De este modo, Blanquer calificó Canal 5 de televisión independiente, que usa la interactividad para “traer a la pantalla problemas reales y análisis de los problemas”. Esta postura, honorable por sus principios, a veces puede pecar de utópica. Así se demostró cuando hace dos años el canal emitió reportajes de denuncia social por la construcción de viviendas en un lugar poco estable y fangoso que sufría destrozos cuando llegaban las lluvias. La postura de Canal 5 provocó que lo atacaran con un boicot publicitario. Desde entonces, según lamentó Blanquer, la televisión ha pasado de 17 horas diarias de programación a sólo 9. Destaca la programación nocturna y la infantil, que tiene una mascota callejera bautizada por los mismos niños espectadores con el apodo de Sarnoso.

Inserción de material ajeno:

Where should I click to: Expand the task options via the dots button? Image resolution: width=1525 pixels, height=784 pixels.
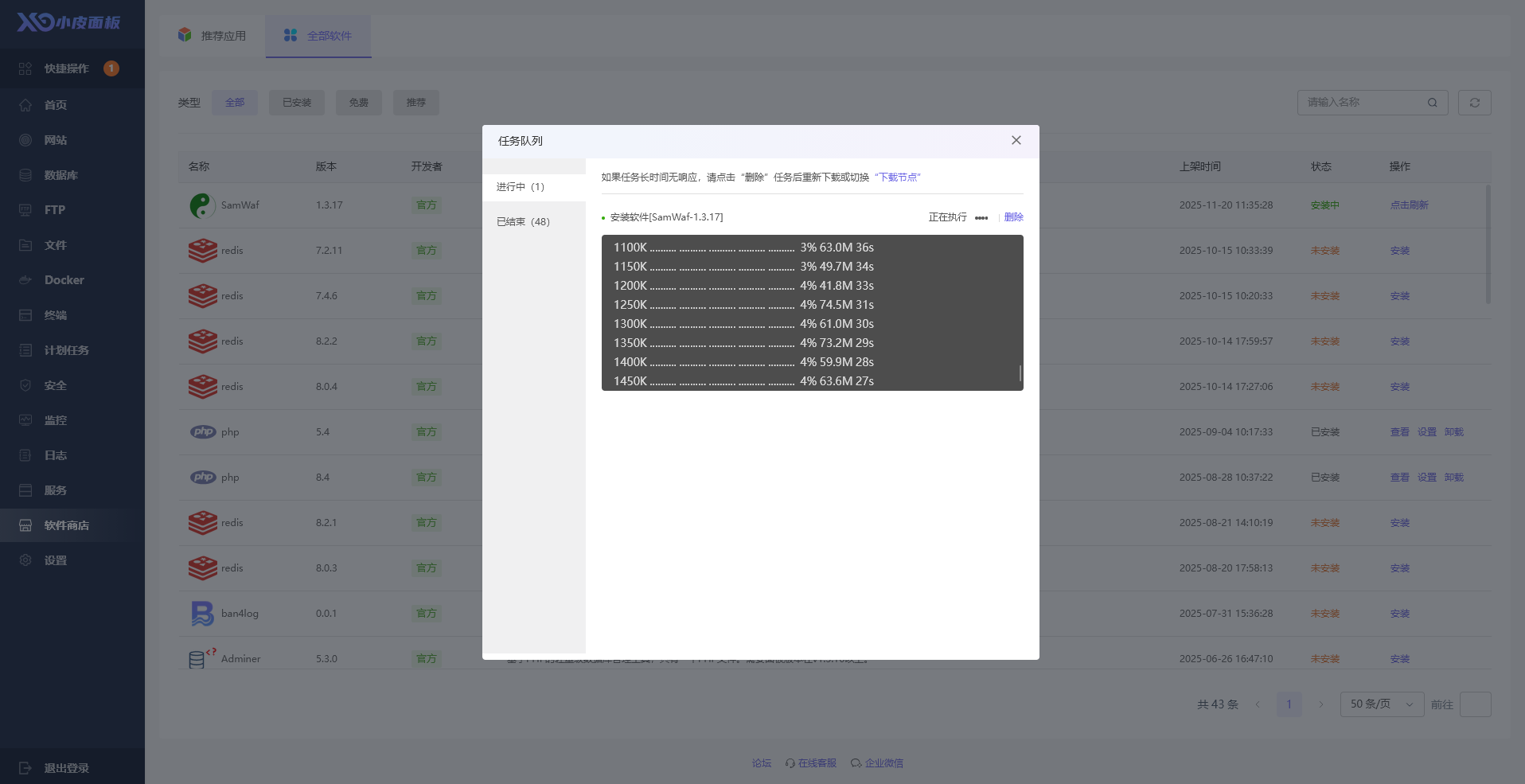point(981,216)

De todos modos, siempre queda un espacio para la utopía y el optimismo del que ésta se alimenta. Así pues, pese a que Canal 5 ya no está inscrito en la empresa que cuenta cuantitativamente la audiencia del canal porque la contabilización era poco rigurosa y se realizaba solamente en la capital, Blanquer calcula que FETV debe de tener cerca de un 8% de cuota de pantalla. Según él, para una televisión educativa la audiencia no deja de ser importante (de hecho, es una forma más de interactuar que tiene el televidente), pero para Blanquer, más allá de los fríos datos cuantitativos sobre el número de audiencia, lo que es más enorgullecedor es encontrar, incluso en España, panameños que le comentan la programación del canal y lo felicitan. Es consecuente. Ante un tipo de televisión que es cercana, es lógico que la forma de apreciar la respuesta el público también sea cercana y no se limite a las estadísticas sin rostro.
Tras la exposición de FETV-Canal 5, salta a la vista la útil herramienta en la que se pueden convertir los medios de comunicación cuando bajan a las calles y a los problemas reales y se plantean seriamente una mejora en la calidad de vida de las personas para optimizar el funcionamiento de una nación sumida en la pobreza.